I loro nomi sono Olga, Sophia, Maria, sono russe, polacche e prussiane e la loro storia è sempre la stessa. Nate da famiglie modeste, a un certo punto della loro vita decidono di accettare un invito per un lavoro domestico in un paese esotico, magari corredato con la proposta di matrimonio da uomini sconosciuti che si offrono di pagare il viaggio per poi diventare i loro padroni. In particolare, nella russia zarista, essere prostitute (e quindi possedere il “foglio giallo” che da il nome alla mostra) era il solo modo per le giovani donne di abbandonare la vita nelle campagne alla ricerca di fortuna.

La mostra si ferma solo fino al 1930 ma avverte in un testo che «molte di queste storie si ripetono, molto simili al giorno d’oggi». In un piccolo catalogo che accompagna “Il Foglio Giallo” si rivela che all’inizio del ’900 le prostitute in Germania erano tra le 330.000 e il milione e mezzo, sarebbe a dire tra il 3 e il 15% delle donne comprese tra i 15 e i 40 anni.

La mostra non se ne occupa ma la cronaca conferma che anche nell’attualità, dietro ai flussi migratori dei nostri giorni, si nascondono spesso fenomeni simili di traffico di donne. «Non è certo una storia finita, il fenomeno è lontano dall’esaurirsi», spiega Friederike Tappe-Hornbostel della fondazione culturale dello stato federale che promuove la mostra.

Dal 2001 la prostituzione a Berlino è legale e porta a lavorare e pagare le tasse in Germania donne straniere da tutto il mondo. Secondo il Ministero della Famiglia, sono all’incirca 400.000 le donne che lavorano come professioniste del sesso attualmente in Germania, una buona parte sono immigrate dell’Est senza permesso di soggiorno e che esercitano la professione illegalmente.

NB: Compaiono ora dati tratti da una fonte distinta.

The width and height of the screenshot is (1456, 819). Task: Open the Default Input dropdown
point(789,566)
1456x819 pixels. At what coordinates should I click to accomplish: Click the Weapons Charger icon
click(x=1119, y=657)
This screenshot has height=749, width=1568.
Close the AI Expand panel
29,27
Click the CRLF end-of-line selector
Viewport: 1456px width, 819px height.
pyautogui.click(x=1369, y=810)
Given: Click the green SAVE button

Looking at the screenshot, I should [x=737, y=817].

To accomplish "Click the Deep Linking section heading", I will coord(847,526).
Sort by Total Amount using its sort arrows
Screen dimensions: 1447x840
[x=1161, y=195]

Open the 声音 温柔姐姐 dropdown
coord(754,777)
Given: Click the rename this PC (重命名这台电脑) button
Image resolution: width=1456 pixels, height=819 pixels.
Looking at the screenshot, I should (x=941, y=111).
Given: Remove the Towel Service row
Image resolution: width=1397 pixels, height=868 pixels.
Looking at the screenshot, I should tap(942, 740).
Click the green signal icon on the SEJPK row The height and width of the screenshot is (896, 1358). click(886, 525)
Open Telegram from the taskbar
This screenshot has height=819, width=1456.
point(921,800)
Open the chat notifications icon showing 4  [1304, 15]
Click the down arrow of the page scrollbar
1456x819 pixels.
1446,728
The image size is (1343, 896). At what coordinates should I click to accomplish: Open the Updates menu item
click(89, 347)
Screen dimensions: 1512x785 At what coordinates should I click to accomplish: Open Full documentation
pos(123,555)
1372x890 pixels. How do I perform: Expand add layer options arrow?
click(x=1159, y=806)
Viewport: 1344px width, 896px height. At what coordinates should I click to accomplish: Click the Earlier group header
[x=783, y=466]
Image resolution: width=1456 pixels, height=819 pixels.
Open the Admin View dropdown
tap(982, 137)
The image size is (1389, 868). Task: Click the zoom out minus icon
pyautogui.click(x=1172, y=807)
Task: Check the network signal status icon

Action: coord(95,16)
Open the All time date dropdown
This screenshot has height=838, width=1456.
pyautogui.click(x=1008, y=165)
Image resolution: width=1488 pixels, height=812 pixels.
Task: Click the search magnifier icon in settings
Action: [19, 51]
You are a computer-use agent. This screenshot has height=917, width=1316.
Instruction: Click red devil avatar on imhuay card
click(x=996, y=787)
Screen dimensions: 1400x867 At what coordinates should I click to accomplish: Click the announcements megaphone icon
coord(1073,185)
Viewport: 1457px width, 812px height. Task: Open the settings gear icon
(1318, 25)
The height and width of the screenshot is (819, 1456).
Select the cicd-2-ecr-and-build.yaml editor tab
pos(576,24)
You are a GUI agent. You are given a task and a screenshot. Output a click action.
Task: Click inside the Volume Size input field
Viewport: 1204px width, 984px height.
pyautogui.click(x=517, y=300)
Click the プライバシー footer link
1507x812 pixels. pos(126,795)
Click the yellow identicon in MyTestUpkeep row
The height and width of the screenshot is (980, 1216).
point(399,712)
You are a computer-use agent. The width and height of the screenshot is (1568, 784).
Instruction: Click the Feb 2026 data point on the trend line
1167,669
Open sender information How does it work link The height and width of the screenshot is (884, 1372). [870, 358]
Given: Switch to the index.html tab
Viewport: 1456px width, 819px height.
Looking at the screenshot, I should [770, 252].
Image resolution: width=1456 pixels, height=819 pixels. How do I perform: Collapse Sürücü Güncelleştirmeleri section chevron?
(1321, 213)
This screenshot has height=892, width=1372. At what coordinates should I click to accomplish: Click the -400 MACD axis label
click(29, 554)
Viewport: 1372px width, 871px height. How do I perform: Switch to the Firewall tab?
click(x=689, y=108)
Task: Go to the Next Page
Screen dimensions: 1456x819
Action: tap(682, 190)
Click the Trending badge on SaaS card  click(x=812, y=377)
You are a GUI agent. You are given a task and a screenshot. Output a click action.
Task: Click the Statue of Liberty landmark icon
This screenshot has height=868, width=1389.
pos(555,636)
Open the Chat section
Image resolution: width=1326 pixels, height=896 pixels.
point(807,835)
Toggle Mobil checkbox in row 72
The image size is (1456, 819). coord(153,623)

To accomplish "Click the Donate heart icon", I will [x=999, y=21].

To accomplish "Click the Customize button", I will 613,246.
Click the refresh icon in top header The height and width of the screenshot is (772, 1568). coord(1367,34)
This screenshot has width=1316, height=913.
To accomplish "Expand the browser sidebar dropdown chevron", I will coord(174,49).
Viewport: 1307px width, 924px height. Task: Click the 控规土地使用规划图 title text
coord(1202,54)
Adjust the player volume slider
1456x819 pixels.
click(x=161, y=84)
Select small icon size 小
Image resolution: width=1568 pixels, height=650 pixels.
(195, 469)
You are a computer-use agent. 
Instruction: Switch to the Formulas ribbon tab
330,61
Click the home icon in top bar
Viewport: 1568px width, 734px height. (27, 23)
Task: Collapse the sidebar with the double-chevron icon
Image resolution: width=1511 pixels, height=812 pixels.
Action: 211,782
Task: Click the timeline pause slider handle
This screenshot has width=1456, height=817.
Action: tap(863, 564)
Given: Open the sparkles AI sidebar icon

A Berlino ci sono circa 500 bordelli legali tra cui il più grande e celebre è l’Artemis: i suoi cartelli pubblicitari sono appesi sugli autobus a due piani che attraversano la città da Alexanderplatz a Zoologischer Garten, difficilmente passano inosservati. Lo scopo della legge del 2001 non era tanto di contenere il fenomeno quanto di controllarlo, ma anche in questo il bilancio non è stato totalmente positivo. La recente guerra tra bande a Berlino tra Bandidos e Hells Angels per il controllo, tra le altre cose, della prostituzione, è stata solo l’ultima conferma di un enorme sommerso.